How the U.S. Saved the World from Financial Ruin - chollida1
https://www.barrons.com/articles/how-the-u-s-saved-the-world-from-financial-ruin-1533328064
======
notveryrational
Are we interpreting the bailout of a global US-created financial crisis
"saving the world" now?

Here's what happened: \- The international market, particularly the Asian
market, burst.

\- Investment went into the tech industry, which also burst.

\- To keep investment rates high, the Fed coordinated changes to regulations
so that private mortages could be sold as investments.

\- The Fed pushed for other countries to adopt the same practices.
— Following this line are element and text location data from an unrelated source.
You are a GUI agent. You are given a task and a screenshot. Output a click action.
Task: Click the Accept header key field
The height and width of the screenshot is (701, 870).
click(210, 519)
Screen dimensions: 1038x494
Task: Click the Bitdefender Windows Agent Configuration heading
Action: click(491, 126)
\- This new regulation regime was inherently designed to push investment
earnings as much as possible, and new financial instruments were created to
centralize risk from individual risk toward systemic risk.

\- It started to become clear that there were inherent structural issues with
the investment scheme.

\- The Fed continuously lowered regulations to feed the market in an attempt
to prevent it from crashing.

\- When no more regulations could be cut, the entire global market crashed.

\- This was all based on a philosophy that investment is a key indicator of
economic health, and that driving up investment would drive up the health of
the overall economy.

\- Regulators decided to distribute the costs of the mistake, and loan tax
payer money to banks that had collapsed.

\- With rate exception, people in the financial sector made hand over fist.

\- Congress even evaluated making it legal to falsify accounting information
in an effort to save the banks.

\- The U.S. and European economy is still recovering.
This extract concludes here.